Exciton Footprint of Self-assembled AlGaAs Quantum Dots in Core-Shell Nanowires

TL;DR

This study investigates the electronic symmetry and excitonic properties of gallium-rich quantum dots within GaAs-AlGaAs core-shell nanowires, revealing their potential for advanced photonic applications due to their unique exciton footprints and charge hosting capabilities.

Contribution

The paper provides detailed optical spectroscopy analysis of quantum dots in nanowires, highlighting their excitonic structures and the impact of their elongated footprints, which is a novel insight for nanowire-based quantum emitters.

Findings

Quantum dots can host neutral and charged excitonic complexes.

Excitons exhibit a slightly elongated footprint with a tilted main axis.

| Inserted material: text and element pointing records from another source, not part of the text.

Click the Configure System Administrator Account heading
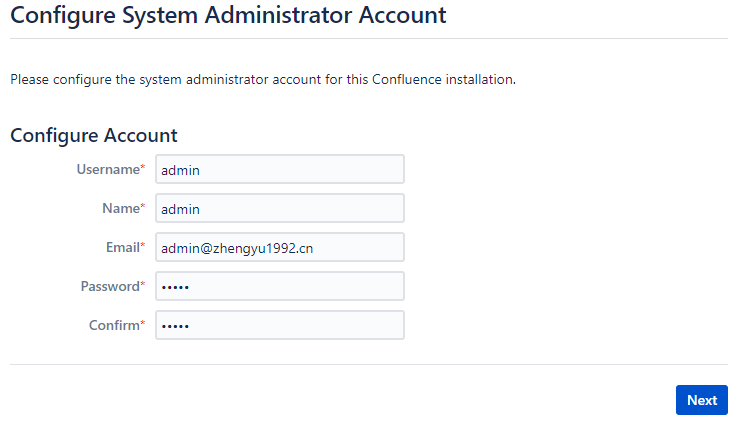The image size is (742, 427). (228, 16)
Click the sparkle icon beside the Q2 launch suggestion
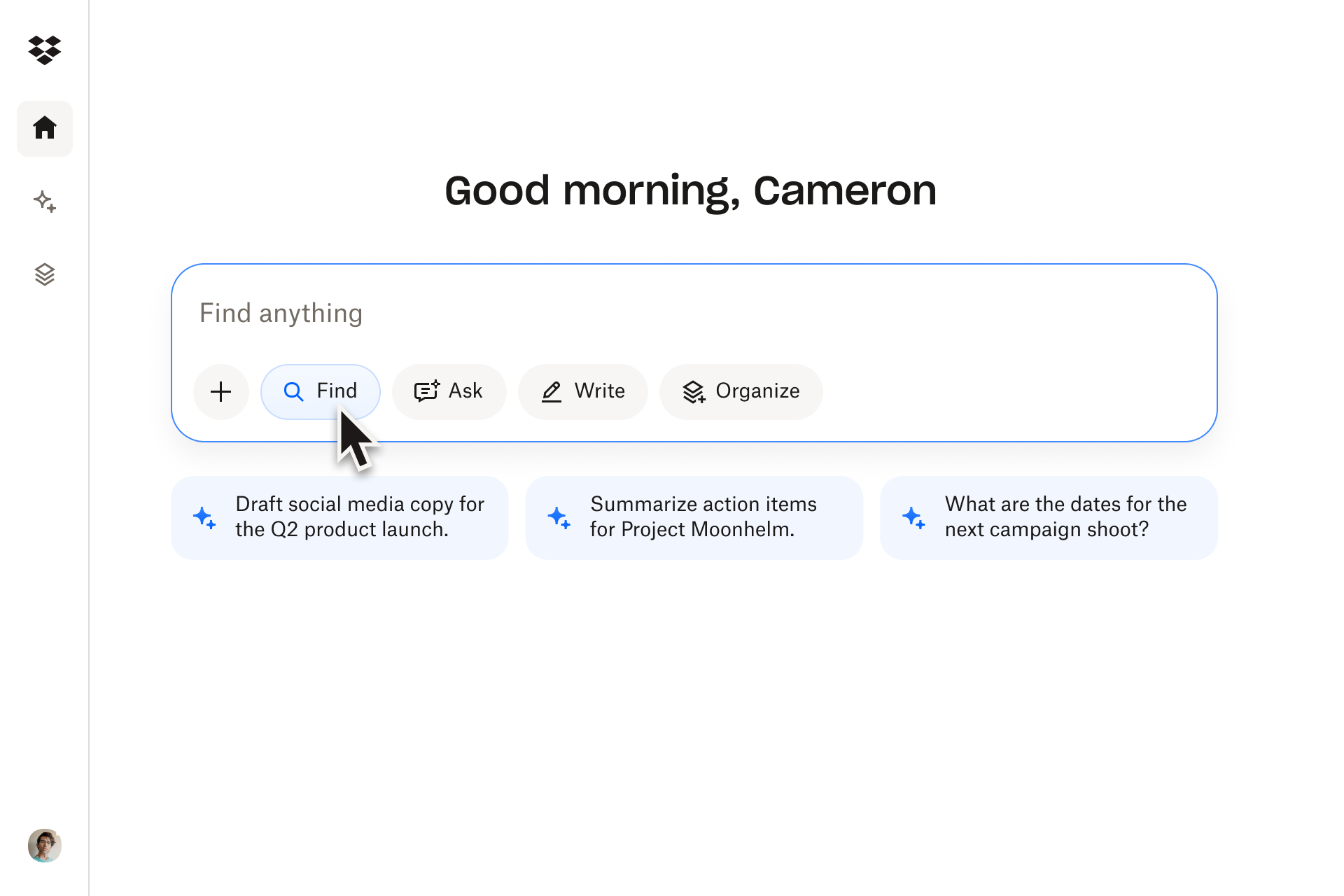The width and height of the screenshot is (1344, 896). pyautogui.click(x=204, y=517)
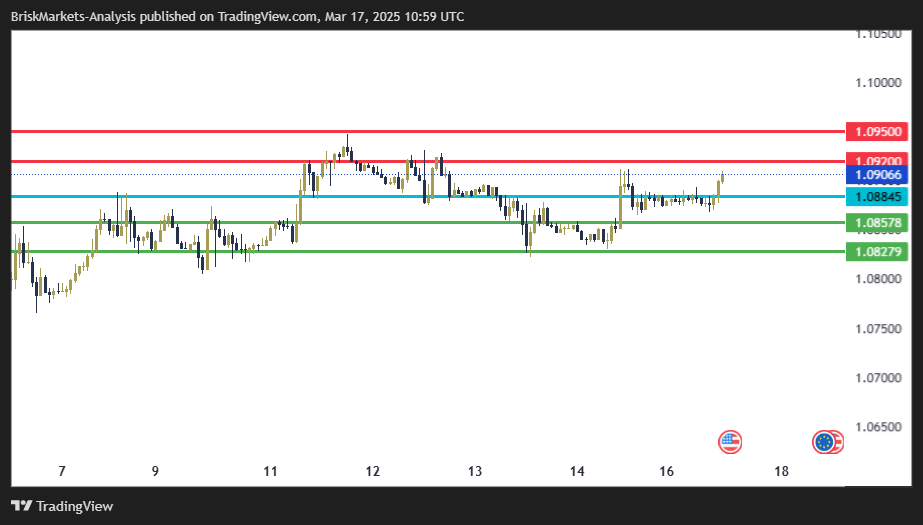Click date 11 on the time axis

tap(270, 471)
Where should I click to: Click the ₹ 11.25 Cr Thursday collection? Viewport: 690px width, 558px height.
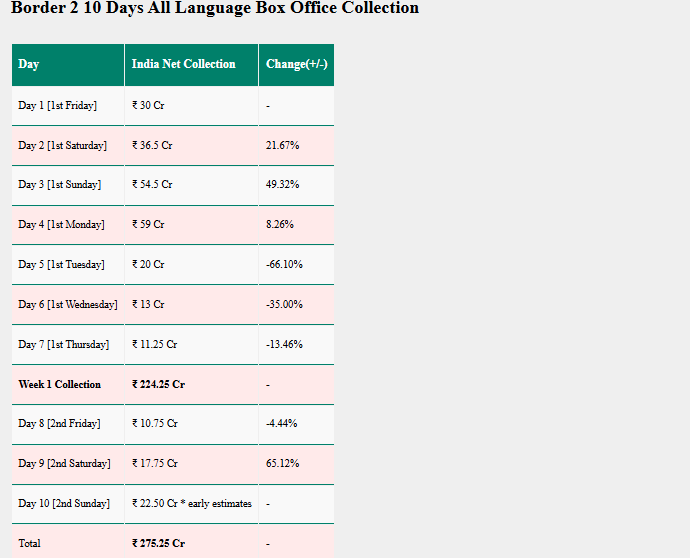154,344
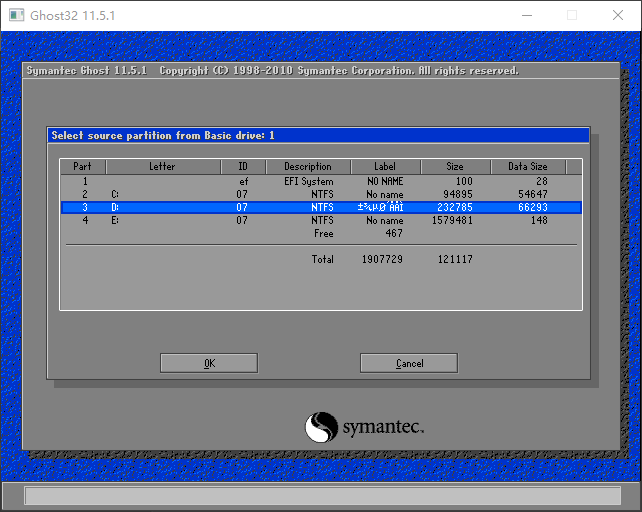Select partition 1 EFI System row

point(320,182)
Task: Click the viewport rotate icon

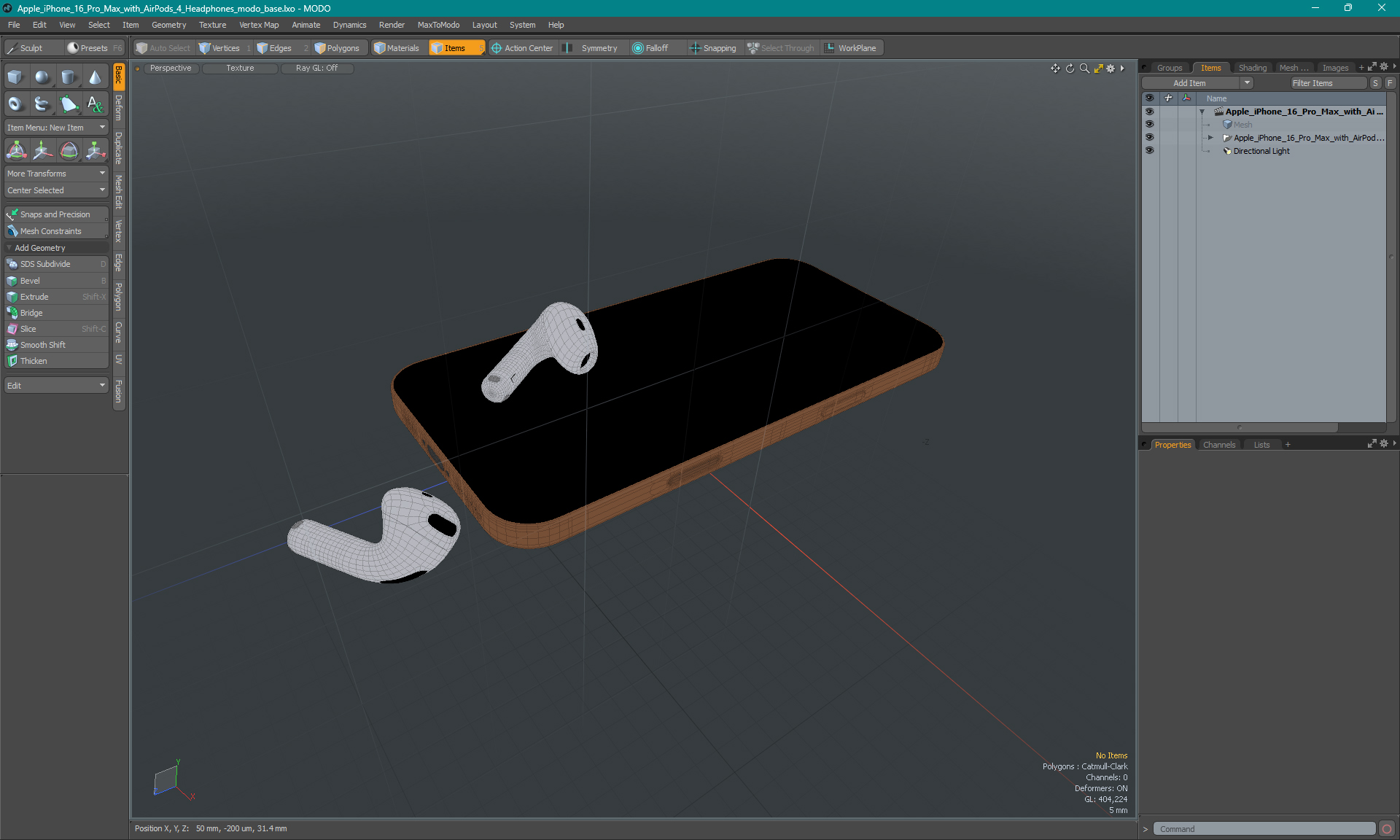Action: (1070, 69)
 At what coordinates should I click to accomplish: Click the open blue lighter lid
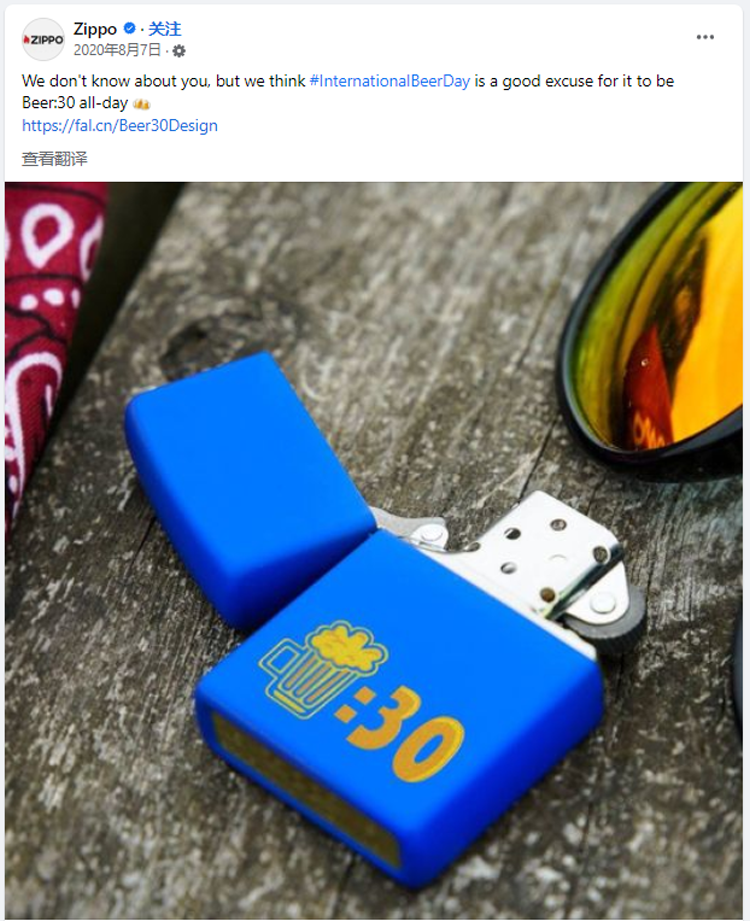click(x=246, y=486)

GaAs-AlGaAs nanowire emitters can overcome strain limitations in other systems.

Abstract

Quantum-dot-in-nanowire systems constitute building blocks for advanced photonics and sensing applications. The electronic symmetry of the emitters impacts their function capabilities. Here, we study the fine structure of gallium-rich quantum dots nested in the shell of GaAs-AlGaAs core-shell nanowires. We used optical spectroscopy to resolve the splitting resulting from the exchange terms and extract the main parameters of the emitters. Our results indicate that the quantum dots can host neutral as well as charges excitonic complexes and that the excitons exhibit a slightly elongated footprint, with the main axis tilted with respect to the growth axis. GaAs-AlGaAs emitters in a nanowire are particularly promising for overcoming the limitations set by strain in other systems, with the benefit of being integrated in a versatile photonic structure.